Service Company Expenses Includable in Combined Group’s COGS Deduction

Jan. 16, 2014

In Combs v. Newpark Resources Inc., the Texas Court of Appeals upheld a trial court’s ruling that a taxpayer could include the qualifying expenses of its unitary affiliate in its cost of goods sold (COGS) computation, even though the affiliate was a service company.

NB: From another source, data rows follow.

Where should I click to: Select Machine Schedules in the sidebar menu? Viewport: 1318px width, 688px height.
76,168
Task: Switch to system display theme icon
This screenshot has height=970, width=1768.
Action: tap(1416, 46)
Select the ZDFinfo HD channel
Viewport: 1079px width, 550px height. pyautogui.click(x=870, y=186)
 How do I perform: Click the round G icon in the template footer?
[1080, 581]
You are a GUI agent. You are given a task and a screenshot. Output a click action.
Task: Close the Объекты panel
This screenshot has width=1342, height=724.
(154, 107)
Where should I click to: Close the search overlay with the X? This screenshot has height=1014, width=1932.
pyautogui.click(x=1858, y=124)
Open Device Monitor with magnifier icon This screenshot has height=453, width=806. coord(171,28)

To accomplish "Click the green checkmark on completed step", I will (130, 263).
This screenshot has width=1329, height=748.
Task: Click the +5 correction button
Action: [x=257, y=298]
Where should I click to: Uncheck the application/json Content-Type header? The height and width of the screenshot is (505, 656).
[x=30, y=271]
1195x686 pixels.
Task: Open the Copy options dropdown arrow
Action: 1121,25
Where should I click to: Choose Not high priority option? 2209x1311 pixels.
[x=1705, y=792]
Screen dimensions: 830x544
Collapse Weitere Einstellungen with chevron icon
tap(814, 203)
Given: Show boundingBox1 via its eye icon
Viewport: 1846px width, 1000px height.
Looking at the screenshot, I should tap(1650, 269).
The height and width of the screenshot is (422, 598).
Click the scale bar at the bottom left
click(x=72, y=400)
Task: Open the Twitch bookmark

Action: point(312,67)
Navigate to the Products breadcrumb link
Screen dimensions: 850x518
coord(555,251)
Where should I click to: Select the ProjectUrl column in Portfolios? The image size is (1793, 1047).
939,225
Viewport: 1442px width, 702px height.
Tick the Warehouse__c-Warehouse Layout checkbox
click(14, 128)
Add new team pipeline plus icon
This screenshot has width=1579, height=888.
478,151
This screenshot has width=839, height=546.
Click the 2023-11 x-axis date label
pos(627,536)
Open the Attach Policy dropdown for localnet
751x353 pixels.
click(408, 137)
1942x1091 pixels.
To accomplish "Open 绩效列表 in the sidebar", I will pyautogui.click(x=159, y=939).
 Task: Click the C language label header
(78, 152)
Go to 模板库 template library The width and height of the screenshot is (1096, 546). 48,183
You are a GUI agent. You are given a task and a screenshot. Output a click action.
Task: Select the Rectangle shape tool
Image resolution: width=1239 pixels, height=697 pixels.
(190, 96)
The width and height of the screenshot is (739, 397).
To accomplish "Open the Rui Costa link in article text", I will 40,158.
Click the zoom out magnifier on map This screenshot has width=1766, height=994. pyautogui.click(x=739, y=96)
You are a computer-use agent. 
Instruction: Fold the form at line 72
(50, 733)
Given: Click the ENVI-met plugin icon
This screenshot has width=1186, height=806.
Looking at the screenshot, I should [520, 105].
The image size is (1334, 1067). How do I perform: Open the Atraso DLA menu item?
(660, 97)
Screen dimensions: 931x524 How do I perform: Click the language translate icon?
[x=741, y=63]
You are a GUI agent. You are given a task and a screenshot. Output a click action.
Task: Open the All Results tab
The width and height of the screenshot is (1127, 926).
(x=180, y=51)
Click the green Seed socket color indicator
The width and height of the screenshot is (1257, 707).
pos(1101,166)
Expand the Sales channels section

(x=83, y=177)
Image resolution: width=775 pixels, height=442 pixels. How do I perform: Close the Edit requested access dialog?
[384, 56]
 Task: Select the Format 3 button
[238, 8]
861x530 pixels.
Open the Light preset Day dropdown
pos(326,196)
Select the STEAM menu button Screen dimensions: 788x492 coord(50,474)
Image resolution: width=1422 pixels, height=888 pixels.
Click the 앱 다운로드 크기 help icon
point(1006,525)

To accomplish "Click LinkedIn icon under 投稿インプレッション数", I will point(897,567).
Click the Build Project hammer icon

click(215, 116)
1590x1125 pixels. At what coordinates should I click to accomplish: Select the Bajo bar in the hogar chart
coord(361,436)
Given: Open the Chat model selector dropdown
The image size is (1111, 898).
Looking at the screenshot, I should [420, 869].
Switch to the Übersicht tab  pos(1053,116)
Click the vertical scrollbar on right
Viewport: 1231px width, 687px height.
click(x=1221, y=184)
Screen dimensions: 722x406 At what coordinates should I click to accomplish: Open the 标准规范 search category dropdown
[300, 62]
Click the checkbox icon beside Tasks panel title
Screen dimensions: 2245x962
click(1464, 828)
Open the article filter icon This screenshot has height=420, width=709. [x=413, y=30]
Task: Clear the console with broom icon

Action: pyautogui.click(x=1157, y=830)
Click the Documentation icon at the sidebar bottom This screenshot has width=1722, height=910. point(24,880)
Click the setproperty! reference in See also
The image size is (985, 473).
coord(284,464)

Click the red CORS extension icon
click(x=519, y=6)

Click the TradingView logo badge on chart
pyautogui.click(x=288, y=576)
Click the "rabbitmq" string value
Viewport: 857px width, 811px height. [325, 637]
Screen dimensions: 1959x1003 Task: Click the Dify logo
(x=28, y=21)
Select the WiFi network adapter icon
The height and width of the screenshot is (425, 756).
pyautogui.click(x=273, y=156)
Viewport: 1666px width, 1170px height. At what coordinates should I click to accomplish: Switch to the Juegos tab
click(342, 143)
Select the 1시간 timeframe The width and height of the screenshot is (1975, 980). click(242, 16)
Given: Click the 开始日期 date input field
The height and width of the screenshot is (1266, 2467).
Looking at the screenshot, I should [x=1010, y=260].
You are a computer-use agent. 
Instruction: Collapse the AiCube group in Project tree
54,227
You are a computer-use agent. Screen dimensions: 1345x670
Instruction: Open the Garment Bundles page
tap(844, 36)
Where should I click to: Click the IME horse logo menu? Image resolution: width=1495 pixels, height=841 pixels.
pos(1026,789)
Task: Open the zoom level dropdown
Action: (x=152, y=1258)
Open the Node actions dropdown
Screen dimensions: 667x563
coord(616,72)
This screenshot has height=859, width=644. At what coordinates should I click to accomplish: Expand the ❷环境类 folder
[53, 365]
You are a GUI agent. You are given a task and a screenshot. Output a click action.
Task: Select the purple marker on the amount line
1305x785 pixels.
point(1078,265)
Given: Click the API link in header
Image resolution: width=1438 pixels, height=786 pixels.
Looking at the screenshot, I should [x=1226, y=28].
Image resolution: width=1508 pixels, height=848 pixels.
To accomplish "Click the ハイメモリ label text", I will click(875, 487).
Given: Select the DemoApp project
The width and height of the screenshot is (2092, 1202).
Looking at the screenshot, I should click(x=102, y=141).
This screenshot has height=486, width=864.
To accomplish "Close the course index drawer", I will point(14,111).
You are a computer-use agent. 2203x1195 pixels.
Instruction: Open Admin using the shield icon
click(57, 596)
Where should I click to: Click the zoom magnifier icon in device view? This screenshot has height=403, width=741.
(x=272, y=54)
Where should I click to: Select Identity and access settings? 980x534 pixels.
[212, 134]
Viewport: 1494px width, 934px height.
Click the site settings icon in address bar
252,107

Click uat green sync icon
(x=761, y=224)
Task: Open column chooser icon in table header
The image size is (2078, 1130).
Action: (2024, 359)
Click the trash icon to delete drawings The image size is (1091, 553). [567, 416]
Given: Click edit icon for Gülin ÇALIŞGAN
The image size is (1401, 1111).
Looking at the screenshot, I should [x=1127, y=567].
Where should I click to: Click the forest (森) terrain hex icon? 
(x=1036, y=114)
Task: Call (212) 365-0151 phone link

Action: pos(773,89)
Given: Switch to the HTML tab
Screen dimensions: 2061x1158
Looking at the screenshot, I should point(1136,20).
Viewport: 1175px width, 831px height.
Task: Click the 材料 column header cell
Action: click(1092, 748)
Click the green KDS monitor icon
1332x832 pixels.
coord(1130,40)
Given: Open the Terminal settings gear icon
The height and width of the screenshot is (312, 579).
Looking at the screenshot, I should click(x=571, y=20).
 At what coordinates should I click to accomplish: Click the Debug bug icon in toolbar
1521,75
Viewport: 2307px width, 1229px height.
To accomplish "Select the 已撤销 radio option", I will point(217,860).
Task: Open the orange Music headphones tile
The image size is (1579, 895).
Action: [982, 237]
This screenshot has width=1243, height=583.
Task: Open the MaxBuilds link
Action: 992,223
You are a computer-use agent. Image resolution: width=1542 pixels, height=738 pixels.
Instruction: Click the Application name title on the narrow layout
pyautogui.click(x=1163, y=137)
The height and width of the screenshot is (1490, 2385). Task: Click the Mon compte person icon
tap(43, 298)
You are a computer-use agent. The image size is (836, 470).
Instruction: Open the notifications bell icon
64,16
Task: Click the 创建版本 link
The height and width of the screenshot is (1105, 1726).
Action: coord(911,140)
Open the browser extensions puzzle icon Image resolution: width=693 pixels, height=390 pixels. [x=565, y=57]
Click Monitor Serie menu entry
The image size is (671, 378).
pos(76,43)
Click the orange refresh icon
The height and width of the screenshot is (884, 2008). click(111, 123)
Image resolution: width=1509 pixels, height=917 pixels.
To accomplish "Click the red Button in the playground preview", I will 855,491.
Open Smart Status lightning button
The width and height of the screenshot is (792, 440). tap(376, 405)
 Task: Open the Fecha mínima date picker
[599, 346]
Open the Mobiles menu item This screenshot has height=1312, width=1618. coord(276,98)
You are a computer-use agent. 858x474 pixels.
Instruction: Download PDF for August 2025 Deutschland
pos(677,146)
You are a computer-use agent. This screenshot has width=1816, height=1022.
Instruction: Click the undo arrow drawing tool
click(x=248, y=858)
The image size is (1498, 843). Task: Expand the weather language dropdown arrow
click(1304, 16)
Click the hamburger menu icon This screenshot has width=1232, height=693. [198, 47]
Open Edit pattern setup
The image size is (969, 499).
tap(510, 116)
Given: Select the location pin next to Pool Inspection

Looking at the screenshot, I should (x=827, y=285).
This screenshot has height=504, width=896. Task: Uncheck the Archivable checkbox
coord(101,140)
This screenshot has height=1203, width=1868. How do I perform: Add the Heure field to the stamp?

The Texas franchise tax is imposed on a unitary basis on the lesser of:

  1. 70 percent of revenue
  2. Revenue less payroll
  3. Margin (revenue less COGS)


In Newpark Resources, the court held that COGS is computed using the qualifying COGS of all members of a unitary group, even if some unitary group members would not qualify for the deduction on a stand-alone basis. In the fact pattern addressed in Newpark Resources, one member of the unitary group was a manufacturer eligible for the COGS deduction and another member was a service provider not eligible for the COGS deduction on a stand-alone basis. The service provider’s services were supplied to the other member of the unitary group in connection with the activity that qualified for the COGS. The Texas comptroller asserted that the unitary affiliate’s expenses did not qualify as COGS because it was a service provider.

The court disagreed with the Texas comptroller, holding that a member of a combined group can claim a COGS deduction for qualifying costs even if the goods for which the costs are incurred are owned by another member of the unitary group. The court further held that the COGS deduction is available even if the unitary affiliate is not entitled to the COGS deduction on a stand-alone basis.

As a result of the court’s decision, taxpayers who have filed unitary returns in Texas might be able to file a refund claim for additional COGS. Taxpayers whose Texas franchise tax liability was based on 70 percent of revenue or on revenue less compensation might also be able to file refund claims if their tax liability after considering these additional COGS deductions is less than the amount reported on their original return.

The Texas comptroller is expected to appeal the decision to the state Supreme Court.